### EXTRACTED RECORDS

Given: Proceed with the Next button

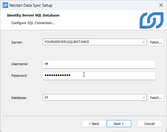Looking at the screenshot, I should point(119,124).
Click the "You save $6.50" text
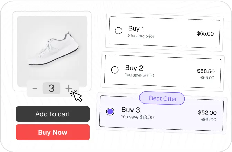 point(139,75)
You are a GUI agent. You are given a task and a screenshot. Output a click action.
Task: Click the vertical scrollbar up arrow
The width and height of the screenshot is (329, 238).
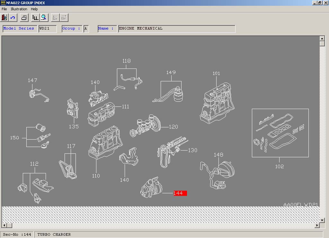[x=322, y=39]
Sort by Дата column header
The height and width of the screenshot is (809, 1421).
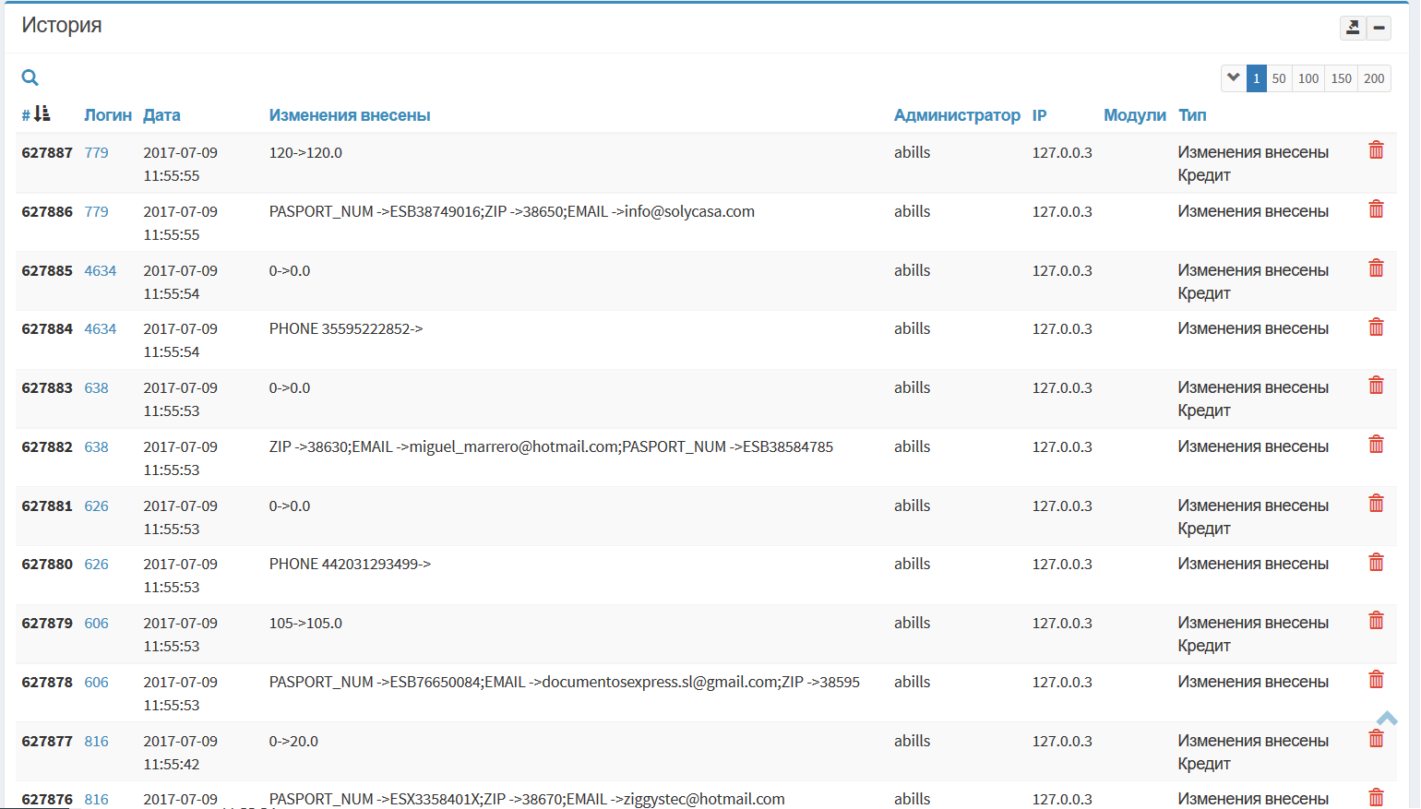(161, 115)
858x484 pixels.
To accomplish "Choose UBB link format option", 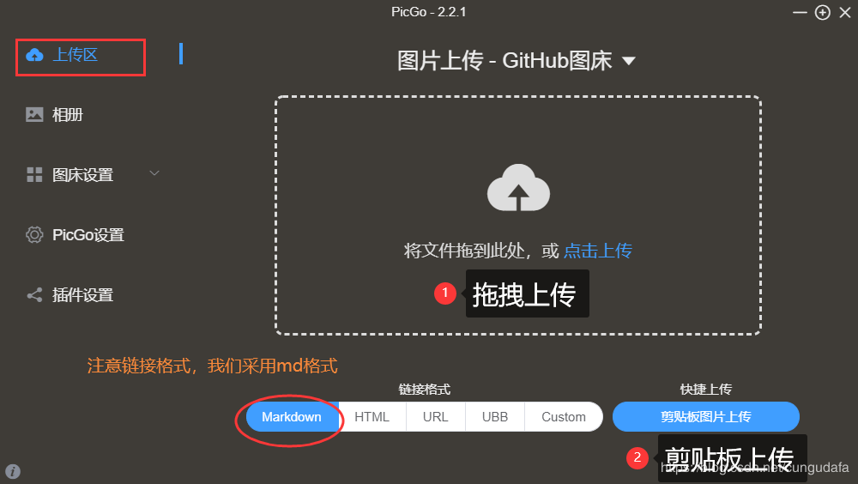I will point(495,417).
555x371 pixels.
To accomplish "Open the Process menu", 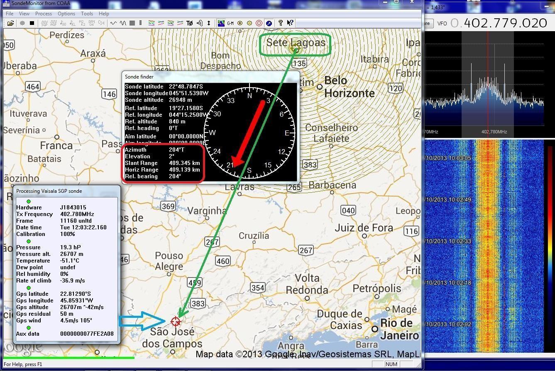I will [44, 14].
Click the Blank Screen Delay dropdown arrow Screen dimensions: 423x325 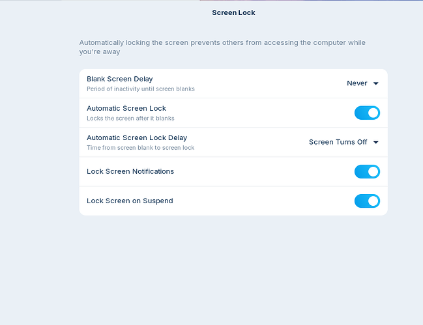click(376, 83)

### INSTRUCTIONS FOR THE TASK
Copy, word for word, the entries above from the first line to the line that holds "858x484 pixels.". Drop the pictures.

### ANSWER SECTION
Given: Proceed with the Next button

Looking at the screenshot, I should point(119,124).
Click the "You save $6.50" text
 point(139,75)
You are a GUI agent. You are given a task and a screenshot. Output a click action.
Task: Click the vertical scrollbar up arrow
The width and height of the screenshot is (329, 238).
[x=322, y=39]
Sort by Дата column header
The height and width of the screenshot is (809, 1421).
(161, 115)
858x484 pixels.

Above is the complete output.